It is an object of this invention to reduce the number of data transfer operations between a load/store unit and a register bank in a processing system. It is a further object of this invention to reduce the computations required for routine operations in a processing system.

These objects, and others, are achieved by a load/store unit in a processing device that includes one or more computation elements. These computation elements are configured to pre-process, or post-process, data as it is transferred between memory and the processing registers. Preferably, the computation elements are located between a cache memory and the register banks. The load/store unit is controlled by an expanded set of instructions that include combined transfer and process instructions. The instruction may include, for example, an instruction that loads an average of two data elements to a register. The invention is explained in further detail, and by way of example, with reference to the accompanying drawings wherein:

FlG. 1 illustrates an example architecture of a conventional processing system. FIG. 2 illustrates an example architecture of a processing system in accordance with this invention. FIG. 3 illustrates an example block diagram of a computation execution unit in accordance with this invention.

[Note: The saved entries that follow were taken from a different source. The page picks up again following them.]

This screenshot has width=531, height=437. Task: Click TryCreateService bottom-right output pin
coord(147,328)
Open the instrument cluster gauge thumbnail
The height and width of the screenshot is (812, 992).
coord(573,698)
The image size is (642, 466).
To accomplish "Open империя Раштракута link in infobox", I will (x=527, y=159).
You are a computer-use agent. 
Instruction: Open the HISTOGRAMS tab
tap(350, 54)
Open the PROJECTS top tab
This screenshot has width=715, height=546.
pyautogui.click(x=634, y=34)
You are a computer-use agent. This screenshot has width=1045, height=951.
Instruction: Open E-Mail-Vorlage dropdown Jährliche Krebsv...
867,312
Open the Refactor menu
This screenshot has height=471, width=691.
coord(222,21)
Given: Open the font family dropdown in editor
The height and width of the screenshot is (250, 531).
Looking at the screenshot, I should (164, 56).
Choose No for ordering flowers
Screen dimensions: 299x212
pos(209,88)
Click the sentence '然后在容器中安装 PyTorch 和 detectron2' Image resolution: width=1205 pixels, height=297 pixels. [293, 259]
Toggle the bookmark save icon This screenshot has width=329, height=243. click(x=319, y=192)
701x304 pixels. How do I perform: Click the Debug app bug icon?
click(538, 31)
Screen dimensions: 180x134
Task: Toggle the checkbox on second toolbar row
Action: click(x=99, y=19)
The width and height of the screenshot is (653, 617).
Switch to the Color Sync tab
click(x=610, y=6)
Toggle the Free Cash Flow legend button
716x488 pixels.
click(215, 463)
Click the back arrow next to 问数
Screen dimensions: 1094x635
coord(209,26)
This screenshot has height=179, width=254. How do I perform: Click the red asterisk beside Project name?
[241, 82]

FIG. 4 illustrates an example flow diagram of a combined transfer and processing instruction for the filtering of video data.

Throughout the drawings, the same reference numeral refers to the same element, or an element that performs substantially the same function. The drawings are included for illustrative purposes and are not intended to limit the scope of the invention.

FIG. 2 illustrates an example architecture of a processing system in accordance with this invention. The structure and function of this processing system is similar to that of the system of FIG. 1 , and only the differences will be detailed hereinafter. In accordance with this invention, the load/store unit 240 is configured to include a computation execution unit (CEU) 250, typically in the form of a filter or other function that provides an output that is based on multiple data values from a cache 260. By providing a single output from multiple data values, the number of transfers of data values between the cache 260 and the registers 130 is reduced. In a simple example, the CEU 250 may include an adder that is configured to add two adjacent data values from the cache 260, shift the result by one bit position, and provide the result as the value to be transferred to a register 130, thereby loading the register 130 with an average of the two data values from the cache 260. In this example, the instruction fetch unit 210 would be configured to communicate a "load_average" command to the load/store unit 240, specifying the memory address of the first data value, and identifying the register 130 for receiving the result. Upon receipt of this command, the instruction fetch unit 210 accesses the cache 260 to obtain the two adjacent data values, enables the CEU 250 to perform the example addition-shift operation, and transfers the result to the identified register 130. Other functions that the CEU 250 may perform to reduce the number of data transfers to the register 130 include, for example, a "load minimum" or "load_maximum" command, wherein the CEU 250 returns the minimum value, or maximum value, of a set of data values in the cache. Hereinafter, the term "filter" is used in the general sense to include any operation that produces a resultant value based on the processing of multiple data values.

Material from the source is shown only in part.